UK organisations unifying their communications are experiencing a wealth of benefits, including 10 per cent cost savings, productivity improvements of 10 per cent, and a 21 per cent improvement in customer satisfaction – all crucial to survival in the current economic climate

That’s according to a new report by specialist IT solutions and services provider, Dimension Data, which shows that unified communications has come of age in these tougher times. Sixty-two per cent of IT managers of enterprise-sized businesses surveyed said it was a key element in supporting the growth of their organisations.

Unified communications is a catch-all term for the integration of most communication channels (including voice, e-mail, fax, instant messaging, video-conferencing and web collaboration) through a single user-interface so that people can communicate anytime, anywhere on any device. For example, board members in different countries are able to attend meetings from any location using personal video-conferencing, while reviewing and editing reports and spreadsheets at the same time, in real-time.

Mike Robinson, Line of Business Director - Converged Communications at Dimension Data, said: “Our study reveals that the promise of unified communications, which is still a relatively new technology, has become a reality in the enterprise. Even the bottom line is feeling a positive impact: one business reported a 15 per cent increase in revenues as a result of unifying their communications. It’s no wonder that the majority of IT managers we talked to see it as crucial to growth.”

The quantified business benefits identified or estimated by some of the 47 per cent of IT managers that have a unified communications strategy in place were, on average:

- General cost savings of 10%

- Customer satisfaction improved by 20.7%

- Productivity improved by 10.4%

- Travel costs reduced by 11.7%

- Time wastage reduced by 13.1%

- Carbon footprint reduced by 14.5%

Overall, the top business benefits identified by those with a unified communications strategy were more effective internal collaboration (66 per cent), greater business efficiency, reduced travel costs and a more flexible workforce (57 per cent each).
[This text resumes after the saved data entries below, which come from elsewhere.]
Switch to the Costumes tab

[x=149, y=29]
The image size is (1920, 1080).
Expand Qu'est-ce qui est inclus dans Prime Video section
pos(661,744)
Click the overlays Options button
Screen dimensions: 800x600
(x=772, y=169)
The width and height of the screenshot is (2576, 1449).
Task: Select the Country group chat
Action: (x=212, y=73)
Fifty-one per cent said that their organisations were more agile and the same proportion noticed improved productivity as a result of unifying their communications. Even the 53 per cent of IT managers currently without a formal unified communications strategy expected a range of valuable business benefits from the technology: 75 per cent anticipated a more flexible workforce, 66 per cent greater business efficiency and 64 per cent improved productivity.

Almost half (47 per cent) of all respondents said unified communications is the de facto standard for the future of business communications.

Rob Stanley, Dimension Data’s Line of Business Director – Microsoft Solutions, said: “Large organisations investing in unified communications are enjoying concrete benefits at a time when they are needed more than ever. They set an example for those that haven’t. It’s clear from our study that the question Board members should ask themselves isn’t ‘can we afford this right now?’, but ‘can we afford not to?’.”